### Activity:
When you reach the line containing "The image size is (561, 444)." in the records below, start copying exactly, and stop once you have copied the line containing "Task: Click the dropdown arrow beside USD".

Data items:
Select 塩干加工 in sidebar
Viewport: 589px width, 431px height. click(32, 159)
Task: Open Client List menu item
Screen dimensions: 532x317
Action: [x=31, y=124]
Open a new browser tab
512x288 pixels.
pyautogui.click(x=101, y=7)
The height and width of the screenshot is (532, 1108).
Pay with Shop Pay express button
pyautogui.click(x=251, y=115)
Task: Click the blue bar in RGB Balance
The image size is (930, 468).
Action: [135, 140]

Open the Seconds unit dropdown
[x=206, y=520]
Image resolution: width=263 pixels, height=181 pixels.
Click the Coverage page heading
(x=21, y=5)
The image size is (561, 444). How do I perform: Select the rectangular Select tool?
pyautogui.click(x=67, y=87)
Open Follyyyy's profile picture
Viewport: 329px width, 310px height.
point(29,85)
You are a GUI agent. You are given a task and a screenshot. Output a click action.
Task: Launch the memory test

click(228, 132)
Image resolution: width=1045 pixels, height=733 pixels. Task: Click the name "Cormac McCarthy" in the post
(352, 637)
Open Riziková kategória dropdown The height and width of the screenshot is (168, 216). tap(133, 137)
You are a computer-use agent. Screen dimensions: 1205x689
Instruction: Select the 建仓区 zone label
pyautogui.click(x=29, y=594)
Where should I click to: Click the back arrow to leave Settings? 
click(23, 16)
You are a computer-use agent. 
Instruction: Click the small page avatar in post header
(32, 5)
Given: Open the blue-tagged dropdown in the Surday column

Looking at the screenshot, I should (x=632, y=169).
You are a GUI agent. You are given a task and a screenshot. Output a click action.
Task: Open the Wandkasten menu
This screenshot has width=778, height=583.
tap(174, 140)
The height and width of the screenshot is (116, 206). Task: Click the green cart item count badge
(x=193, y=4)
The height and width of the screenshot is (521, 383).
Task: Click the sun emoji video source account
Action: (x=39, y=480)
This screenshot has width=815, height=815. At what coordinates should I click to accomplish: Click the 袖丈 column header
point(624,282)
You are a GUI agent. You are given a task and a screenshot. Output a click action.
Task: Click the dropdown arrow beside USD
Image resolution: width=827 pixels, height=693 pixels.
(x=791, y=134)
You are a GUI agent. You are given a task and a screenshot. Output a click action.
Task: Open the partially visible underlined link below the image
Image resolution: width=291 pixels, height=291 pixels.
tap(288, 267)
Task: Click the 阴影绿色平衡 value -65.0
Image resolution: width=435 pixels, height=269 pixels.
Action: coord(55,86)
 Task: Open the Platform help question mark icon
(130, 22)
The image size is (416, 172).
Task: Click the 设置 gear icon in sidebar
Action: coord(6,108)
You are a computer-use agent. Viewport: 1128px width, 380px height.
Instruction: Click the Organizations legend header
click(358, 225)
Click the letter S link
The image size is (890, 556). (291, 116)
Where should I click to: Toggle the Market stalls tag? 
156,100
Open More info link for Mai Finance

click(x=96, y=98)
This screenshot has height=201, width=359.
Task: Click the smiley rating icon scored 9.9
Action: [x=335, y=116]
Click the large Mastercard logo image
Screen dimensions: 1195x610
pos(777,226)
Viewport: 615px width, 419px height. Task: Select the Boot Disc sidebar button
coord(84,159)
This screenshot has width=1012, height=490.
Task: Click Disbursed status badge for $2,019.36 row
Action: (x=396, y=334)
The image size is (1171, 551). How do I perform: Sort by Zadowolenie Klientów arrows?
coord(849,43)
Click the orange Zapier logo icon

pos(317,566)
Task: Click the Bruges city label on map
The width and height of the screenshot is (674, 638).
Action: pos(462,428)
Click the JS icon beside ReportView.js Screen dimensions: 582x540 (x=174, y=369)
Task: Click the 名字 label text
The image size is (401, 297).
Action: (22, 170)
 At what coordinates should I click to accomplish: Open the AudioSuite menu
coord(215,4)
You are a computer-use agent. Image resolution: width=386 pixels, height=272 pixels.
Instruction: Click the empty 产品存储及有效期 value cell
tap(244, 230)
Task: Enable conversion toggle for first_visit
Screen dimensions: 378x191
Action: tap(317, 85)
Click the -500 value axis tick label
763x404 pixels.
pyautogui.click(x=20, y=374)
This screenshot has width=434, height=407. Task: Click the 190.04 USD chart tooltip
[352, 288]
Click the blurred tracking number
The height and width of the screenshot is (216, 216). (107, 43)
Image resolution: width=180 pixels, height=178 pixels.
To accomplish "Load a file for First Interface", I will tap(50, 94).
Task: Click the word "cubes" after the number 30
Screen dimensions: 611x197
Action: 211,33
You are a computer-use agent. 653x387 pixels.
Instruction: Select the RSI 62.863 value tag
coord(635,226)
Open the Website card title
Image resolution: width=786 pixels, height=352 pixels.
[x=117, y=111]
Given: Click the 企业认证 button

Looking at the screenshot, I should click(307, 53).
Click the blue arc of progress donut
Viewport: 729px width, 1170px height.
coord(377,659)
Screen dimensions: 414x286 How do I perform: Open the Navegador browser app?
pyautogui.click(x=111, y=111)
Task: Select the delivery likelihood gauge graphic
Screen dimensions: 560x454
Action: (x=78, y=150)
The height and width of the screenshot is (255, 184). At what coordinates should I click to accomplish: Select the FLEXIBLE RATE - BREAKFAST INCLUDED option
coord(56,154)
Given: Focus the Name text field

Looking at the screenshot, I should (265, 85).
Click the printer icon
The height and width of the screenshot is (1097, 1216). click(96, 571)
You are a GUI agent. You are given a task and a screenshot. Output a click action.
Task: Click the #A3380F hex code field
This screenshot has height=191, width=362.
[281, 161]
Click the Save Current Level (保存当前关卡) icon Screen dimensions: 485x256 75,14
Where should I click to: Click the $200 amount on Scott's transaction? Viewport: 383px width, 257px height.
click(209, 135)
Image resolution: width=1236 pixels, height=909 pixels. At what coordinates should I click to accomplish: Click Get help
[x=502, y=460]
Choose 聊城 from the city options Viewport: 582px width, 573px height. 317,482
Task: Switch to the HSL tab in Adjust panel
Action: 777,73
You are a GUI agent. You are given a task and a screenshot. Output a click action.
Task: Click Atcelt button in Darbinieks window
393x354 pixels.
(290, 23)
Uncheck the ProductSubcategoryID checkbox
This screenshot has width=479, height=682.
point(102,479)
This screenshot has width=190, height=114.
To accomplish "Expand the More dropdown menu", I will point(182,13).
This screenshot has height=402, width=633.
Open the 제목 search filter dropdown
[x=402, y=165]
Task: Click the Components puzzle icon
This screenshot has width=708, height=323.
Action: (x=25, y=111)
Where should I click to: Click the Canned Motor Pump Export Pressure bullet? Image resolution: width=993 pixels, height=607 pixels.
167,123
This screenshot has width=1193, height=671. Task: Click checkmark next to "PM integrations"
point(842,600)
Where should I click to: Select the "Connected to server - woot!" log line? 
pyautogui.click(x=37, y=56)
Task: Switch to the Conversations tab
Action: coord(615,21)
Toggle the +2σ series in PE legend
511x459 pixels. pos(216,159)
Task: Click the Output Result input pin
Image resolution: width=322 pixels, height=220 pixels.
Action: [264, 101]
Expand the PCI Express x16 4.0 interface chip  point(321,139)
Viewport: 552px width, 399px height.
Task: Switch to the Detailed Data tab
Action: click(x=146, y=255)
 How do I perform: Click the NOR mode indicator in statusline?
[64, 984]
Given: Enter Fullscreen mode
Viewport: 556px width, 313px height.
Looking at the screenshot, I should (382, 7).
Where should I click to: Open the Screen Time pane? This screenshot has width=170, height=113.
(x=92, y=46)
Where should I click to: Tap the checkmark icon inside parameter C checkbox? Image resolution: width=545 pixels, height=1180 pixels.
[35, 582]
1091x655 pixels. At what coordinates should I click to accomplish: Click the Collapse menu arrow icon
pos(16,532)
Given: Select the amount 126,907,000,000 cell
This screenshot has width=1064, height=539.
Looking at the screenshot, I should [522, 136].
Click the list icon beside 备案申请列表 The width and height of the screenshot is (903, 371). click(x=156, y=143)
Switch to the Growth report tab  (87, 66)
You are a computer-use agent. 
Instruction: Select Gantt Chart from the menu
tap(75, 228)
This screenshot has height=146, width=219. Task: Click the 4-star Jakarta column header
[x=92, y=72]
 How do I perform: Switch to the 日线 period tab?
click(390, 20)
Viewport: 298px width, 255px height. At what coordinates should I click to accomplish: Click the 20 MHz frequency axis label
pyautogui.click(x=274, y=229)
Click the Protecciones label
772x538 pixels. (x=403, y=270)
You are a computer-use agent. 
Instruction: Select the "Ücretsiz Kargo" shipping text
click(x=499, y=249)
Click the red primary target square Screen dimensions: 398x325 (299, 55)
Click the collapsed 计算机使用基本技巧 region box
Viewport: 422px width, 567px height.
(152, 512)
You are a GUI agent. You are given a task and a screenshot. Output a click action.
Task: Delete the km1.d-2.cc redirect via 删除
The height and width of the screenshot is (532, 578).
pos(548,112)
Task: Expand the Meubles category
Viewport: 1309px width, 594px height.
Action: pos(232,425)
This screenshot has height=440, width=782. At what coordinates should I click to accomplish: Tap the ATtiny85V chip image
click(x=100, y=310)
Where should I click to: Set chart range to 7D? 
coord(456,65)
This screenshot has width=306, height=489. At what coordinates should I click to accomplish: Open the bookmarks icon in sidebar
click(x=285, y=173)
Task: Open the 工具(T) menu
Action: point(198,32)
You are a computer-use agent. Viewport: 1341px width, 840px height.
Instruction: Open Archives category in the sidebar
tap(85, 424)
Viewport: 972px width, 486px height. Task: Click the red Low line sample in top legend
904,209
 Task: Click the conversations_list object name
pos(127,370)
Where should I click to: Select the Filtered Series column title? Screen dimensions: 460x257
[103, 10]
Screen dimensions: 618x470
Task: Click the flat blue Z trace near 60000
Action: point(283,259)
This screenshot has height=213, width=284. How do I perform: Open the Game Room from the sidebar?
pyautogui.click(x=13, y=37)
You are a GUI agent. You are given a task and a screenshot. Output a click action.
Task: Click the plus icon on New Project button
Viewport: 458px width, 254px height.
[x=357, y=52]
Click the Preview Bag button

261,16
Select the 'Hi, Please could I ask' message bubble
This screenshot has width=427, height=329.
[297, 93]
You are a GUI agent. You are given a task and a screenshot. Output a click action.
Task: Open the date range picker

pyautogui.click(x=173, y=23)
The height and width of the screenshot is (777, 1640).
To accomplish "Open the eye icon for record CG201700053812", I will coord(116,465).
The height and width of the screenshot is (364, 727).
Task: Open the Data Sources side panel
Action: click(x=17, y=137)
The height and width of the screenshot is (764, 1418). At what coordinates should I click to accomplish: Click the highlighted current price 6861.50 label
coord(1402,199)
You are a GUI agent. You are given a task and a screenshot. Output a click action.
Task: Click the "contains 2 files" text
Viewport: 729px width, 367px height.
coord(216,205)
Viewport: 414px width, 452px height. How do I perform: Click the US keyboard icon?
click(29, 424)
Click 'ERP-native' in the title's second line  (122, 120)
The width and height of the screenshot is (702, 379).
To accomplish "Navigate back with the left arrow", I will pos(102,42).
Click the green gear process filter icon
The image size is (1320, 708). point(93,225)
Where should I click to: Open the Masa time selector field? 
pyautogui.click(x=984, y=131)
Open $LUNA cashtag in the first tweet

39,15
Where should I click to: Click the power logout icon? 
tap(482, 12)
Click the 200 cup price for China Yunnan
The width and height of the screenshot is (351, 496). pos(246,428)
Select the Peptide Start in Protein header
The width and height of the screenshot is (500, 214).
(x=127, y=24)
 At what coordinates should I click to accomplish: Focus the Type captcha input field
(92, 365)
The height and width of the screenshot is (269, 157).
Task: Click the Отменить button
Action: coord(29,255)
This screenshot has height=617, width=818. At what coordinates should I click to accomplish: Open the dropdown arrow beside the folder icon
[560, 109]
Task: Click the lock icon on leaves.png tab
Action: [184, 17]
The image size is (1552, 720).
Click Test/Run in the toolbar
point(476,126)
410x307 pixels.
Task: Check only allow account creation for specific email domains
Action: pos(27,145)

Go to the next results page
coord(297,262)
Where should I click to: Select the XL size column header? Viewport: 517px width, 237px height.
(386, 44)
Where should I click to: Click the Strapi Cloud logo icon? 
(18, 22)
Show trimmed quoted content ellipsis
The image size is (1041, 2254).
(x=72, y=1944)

### Exercise response:
The image size is (561, 444). How do I perform: Select the rectangular Select tool?
pyautogui.click(x=67, y=87)
Open Follyyyy's profile picture
Viewport: 329px width, 310px height.
point(29,85)
You are a GUI agent. You are given a task and a screenshot. Output a click action.
Task: Launch the memory test

click(228, 132)
Image resolution: width=1045 pixels, height=733 pixels. Task: Click the name "Cormac McCarthy" in the post
(352, 637)
Open Riziková kategória dropdown The height and width of the screenshot is (168, 216). tap(133, 137)
You are a computer-use agent. Screen dimensions: 1205x689
Instruction: Select the 建仓区 zone label
pyautogui.click(x=29, y=594)
Where should I click to: Click the back arrow to leave Settings? 
click(23, 16)
You are a computer-use agent. 
Instruction: Click the small page avatar in post header
(32, 5)
Given: Open the blue-tagged dropdown in the Surday column

Looking at the screenshot, I should (x=632, y=169).
You are a GUI agent. You are given a task and a screenshot. Output a click action.
Task: Open the Wandkasten menu
This screenshot has width=778, height=583.
tap(174, 140)
The height and width of the screenshot is (116, 206). Task: Click the green cart item count badge
(x=193, y=4)
The height and width of the screenshot is (521, 383).
Task: Click the sun emoji video source account
Action: (x=39, y=480)
This screenshot has width=815, height=815. At what coordinates should I click to accomplish: Click the 袖丈 column header
point(624,282)
You are a GUI agent. You are given a task and a screenshot. Output a click action.
Task: Click the dropdown arrow beside USD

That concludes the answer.